‘Oysters’ by Anton Chekhov

Oysters by Anton Chekhov, 1884

The magic trick:

Using restraint in the way the narrator frames his childhood memory

This one is sure to floor you. It floored me.

Our narrator is recalling a day he joined his father to beg for alms. It’s the first day his dad has lowered himself to this level. He’s struggling with it, and it’s his struggle, portrayed through the eyes of his son, that is so affecting.

That struggle, though, is set to the side in the story. The central memory is that of the narrator recalling his first experience eating oysters. He sees the word on a sign at a restaurant. He wonders what it is. He deliriously announces on the street that he wants oysters. People think it’s funny that such a young boy has such refined tastes.

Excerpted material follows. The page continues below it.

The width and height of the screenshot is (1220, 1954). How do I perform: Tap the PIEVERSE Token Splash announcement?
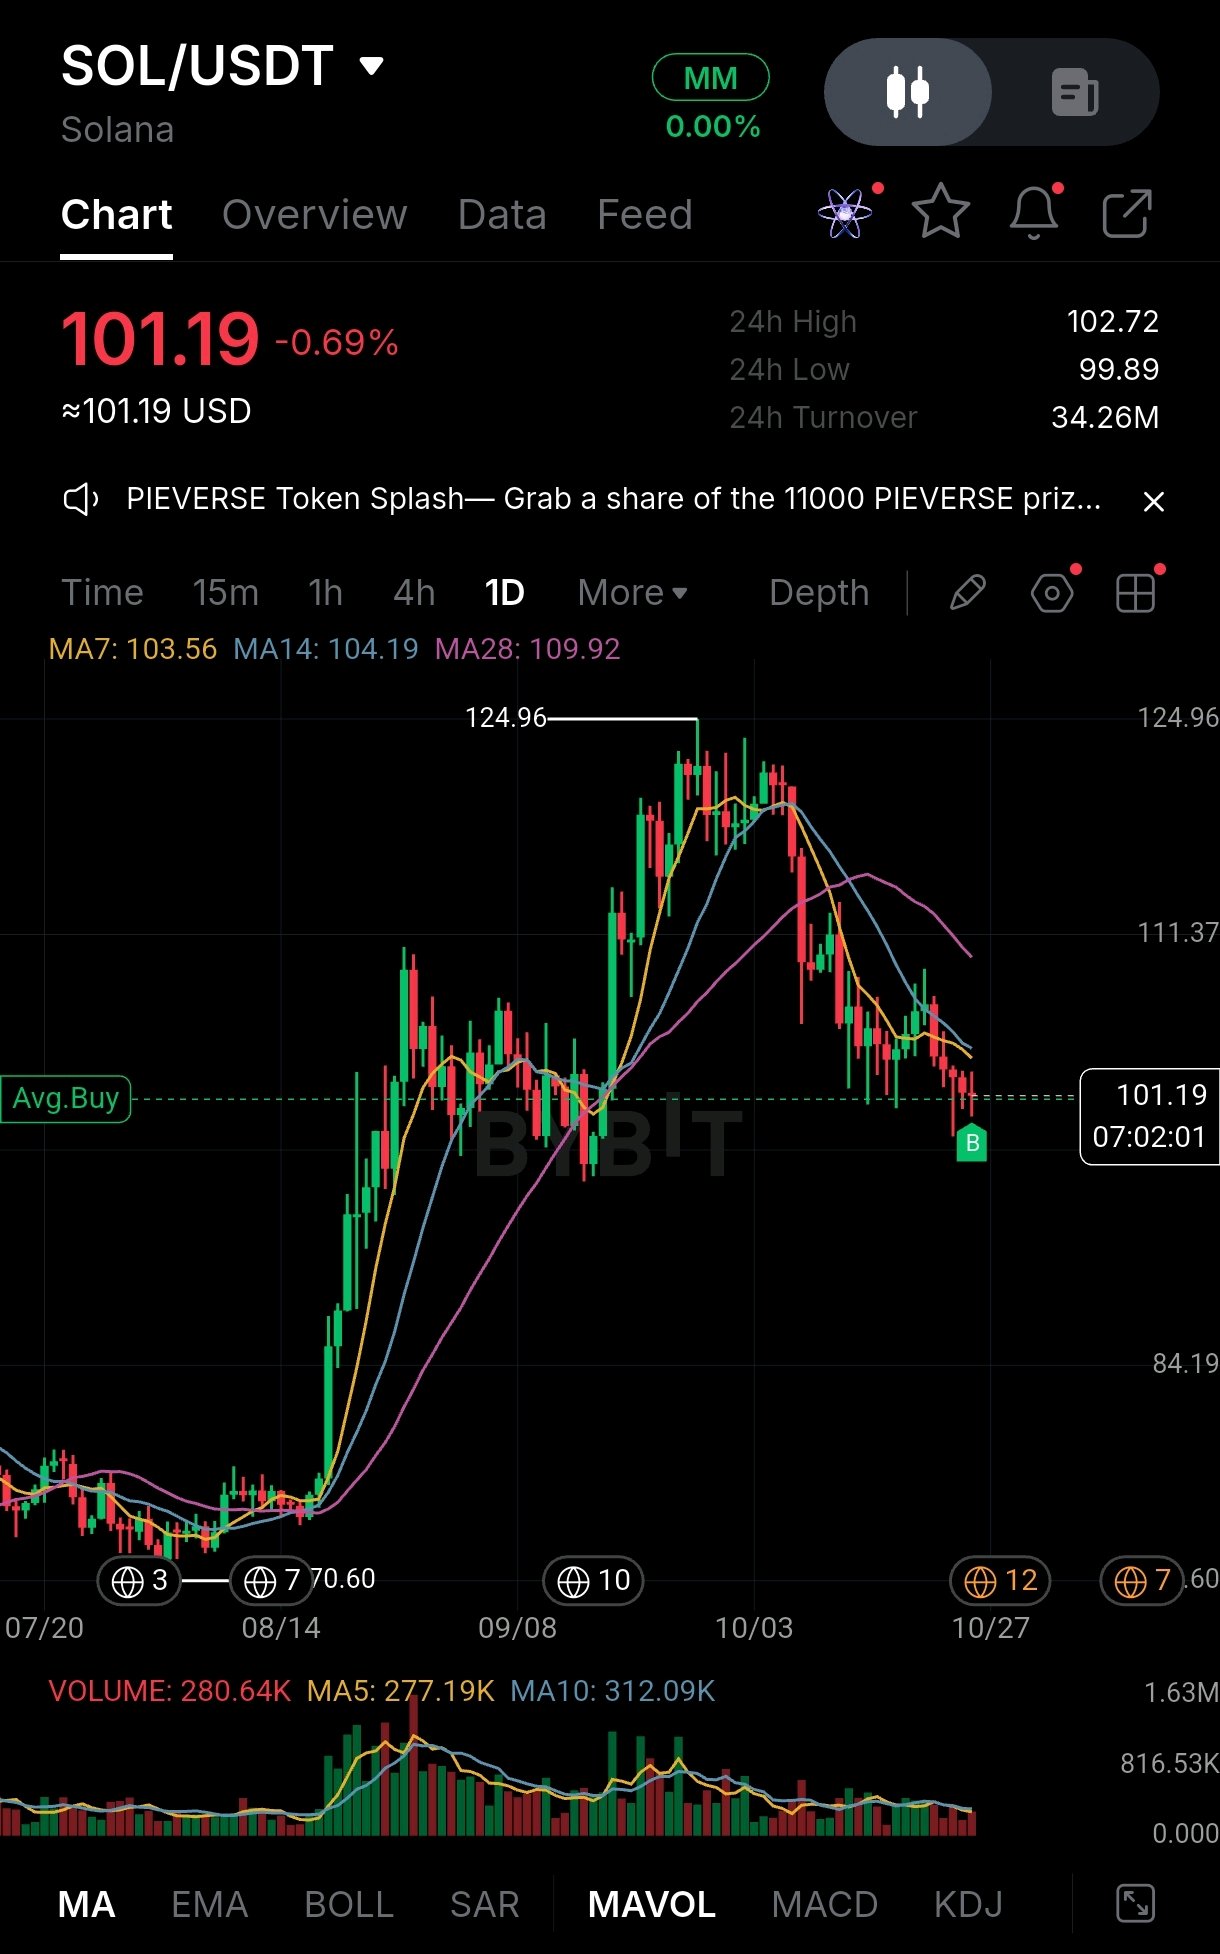(613, 499)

So it’s that story that takes center stage. What’s notable about the way the narrator recalls the entire thing – and I always read these kind of first-person memories thinking that the narrator is now an adult looking back – is that he never redirects the reader’s attention on his father. He doesn’t frame the memory as about his father. Even given the chance, after years of hindsight, he doesn’t recast the day for the reader in a slanted way. He simply tells the story as he remembers it, and lets the reader do the rest. That’s a very fine, very subtle handle on a story – especially for such a young writer.

And that’s quite a trick on Chekhov’s part.

The selection:

“Oysters! Give me some oysters!” was the cry that broke from me and I stretched out my hand.

“Help us, gentlemen!” I heard at that moment my father say, in a hollow and shaking voice. “I am ashamed to ask but—my God!—I can bear no more!”

“Oysters!” I cried, pulling my father by the skirts of his coat.

“Do you mean to say you eat oysters? A little chap like you!” I heard laughter close to me.

Two gentlemen in top hats were standing before us, looking into my face and laughing.

“Do you really eat oysters, youngster? That’s interesting! How do you eat them?”